Hz. Mevlânâ’nın vefatından he­men sonra (1274) Hz. Mevlânâ’nın kabri üzerine Vezir Muîneddin Pervâne’nin hanımı Gürcü Hatun’un büyük maddî destekleriyle yapılan Kubbe-i Hadrâ (Yeşil Türbe) ile ilk te­melleri atılan Hz. Mevlânâ Dergâhı zaman içerisinde eklemeler, tadilat­lar ve onarımlar görmüş ve bugünkü halini almıştır. Selçuklular zamanın­da Sultan III. Gıyaseddin Keyhüsrev’in, vezir Sâhib-Ata Fahreddin’in, II. Gıyaseddin Mes’ud’un, Emir Bedreddin Gevhertaş’ın, Emir Mehmed Söğürcü’nün; Beylikler döneminde Germiyanoğlu Yakub Beyin, Karamanoğlu Alâeddin, Mehmed ve İbrahim Beylerin; Osmanlılar Döneminde Fa­tih Sultan Mehmed’in, II. Bâyezid’in, I. Selim’in, Haşan ve İbrahim Paşa­ların, Yavuz Sultan Selim’in, Kanu­ni Sultan Süleyman’ın, III. Murad’ın, III. Mehmed’in, IV. Murad’ın, III. Mus­tafa’nın, III. Selim’in, Abdülaziz’in, Abdülhamid’in maddî-manevî des­tekleriyle mâmûr olmuştur. “Âşıklar Kâbesi” olarak da adlandırılan der­gâh, Osmanlı coğrafyası dâhilinde 140’a yakın mevlevîhânenin merke­zi konumunda “Âsitâne-i Âliyye” vas­fıyla Mevlevîlik Tarîkatı’nın merkezi olmuştur.

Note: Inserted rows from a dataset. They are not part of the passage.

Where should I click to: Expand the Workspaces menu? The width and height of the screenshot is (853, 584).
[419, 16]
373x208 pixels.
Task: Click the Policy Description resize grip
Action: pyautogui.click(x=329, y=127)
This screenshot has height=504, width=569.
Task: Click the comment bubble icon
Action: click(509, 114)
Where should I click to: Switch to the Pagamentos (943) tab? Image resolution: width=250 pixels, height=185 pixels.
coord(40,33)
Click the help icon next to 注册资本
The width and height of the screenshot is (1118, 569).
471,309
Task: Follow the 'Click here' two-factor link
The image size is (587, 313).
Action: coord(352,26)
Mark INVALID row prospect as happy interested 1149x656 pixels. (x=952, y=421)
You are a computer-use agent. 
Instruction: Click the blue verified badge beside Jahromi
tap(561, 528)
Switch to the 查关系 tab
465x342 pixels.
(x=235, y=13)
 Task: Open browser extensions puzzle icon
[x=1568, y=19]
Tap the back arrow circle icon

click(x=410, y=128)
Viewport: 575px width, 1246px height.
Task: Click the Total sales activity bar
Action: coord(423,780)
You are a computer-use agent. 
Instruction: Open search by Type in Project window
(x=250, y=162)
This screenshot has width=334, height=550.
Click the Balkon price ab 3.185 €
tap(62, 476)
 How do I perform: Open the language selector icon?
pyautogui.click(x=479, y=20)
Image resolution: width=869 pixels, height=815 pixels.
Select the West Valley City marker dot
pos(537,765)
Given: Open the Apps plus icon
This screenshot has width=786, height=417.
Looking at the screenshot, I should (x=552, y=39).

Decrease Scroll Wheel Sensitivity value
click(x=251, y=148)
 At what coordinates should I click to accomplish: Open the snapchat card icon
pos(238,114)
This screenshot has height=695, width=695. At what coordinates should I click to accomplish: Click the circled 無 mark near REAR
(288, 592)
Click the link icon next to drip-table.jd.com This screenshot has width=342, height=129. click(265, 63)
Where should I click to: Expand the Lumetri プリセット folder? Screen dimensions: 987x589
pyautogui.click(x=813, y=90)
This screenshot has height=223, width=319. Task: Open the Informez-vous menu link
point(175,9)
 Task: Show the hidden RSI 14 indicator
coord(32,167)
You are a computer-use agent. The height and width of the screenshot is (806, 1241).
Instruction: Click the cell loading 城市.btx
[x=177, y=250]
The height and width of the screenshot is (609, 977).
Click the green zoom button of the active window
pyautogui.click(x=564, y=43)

Mevlevîhâneler 1001 günlük Mev­levi çilesinin çıkarıldığı “Âsitâne”-ler ve “Zâviye”ler olmak üzere iki kısma ayrılmakta ve genel olarak “Mevlevîhâne” adıyla anılmaktay­dı. Âsitâneler, Hz. Mevlânâ Dergâ­hının ardından derecelerine göre Karâhisâr-ı Sâhip (Afyon), Manisa, Kütahya, Halep, Galata, Yenikapı’ Kasımpaşa, Beşiktaş, Bursa, Kahire’ Kastamonu, Eskişehir, Gelibolu, Ru­meli Yenişehri olarak sıralanmak­taydı (Tanrıkorur: s. 471). 100’ü aşkın zaviye ise günümüzdeki coğrafik konumla Kırım, Macaristan, Yuna­nistan, Girit, Rodos, Kıbrıs, Arabis­tan ve Anadolu’nun tamamı olmak üzere yüzyıllar boyu Osmanlı’nın hâkim olduğu bölgelere yayılmıştı. Bu zâviyeler arasında Karaman, To­kat, Antep, Kayseri, İzmir, Muğla, Üsküdar, Filibe, Atina, Hanya, Lefkoşa, Şam, Kudüs, Bağdat, Mekke ve Medine coğrafik konumu veya işle­vi bakımından en önemlileri idi. Bunların haricinde de özellikle 16. yüzyılda Hz. Mevlânâ torunu Afyon Çelebilerinden Divâne Mehmed Çelebi’nin seyahatleri neticesinde olu­şan Ege, batı Akdeniz ve Marmara Bölgesi’nin güney kısmını içine alan coğrafya içinde resmî kayıtta yer al­mayan onlarca “Mevlevi Köyü” vardı (Şimşekler 2007: s. 145).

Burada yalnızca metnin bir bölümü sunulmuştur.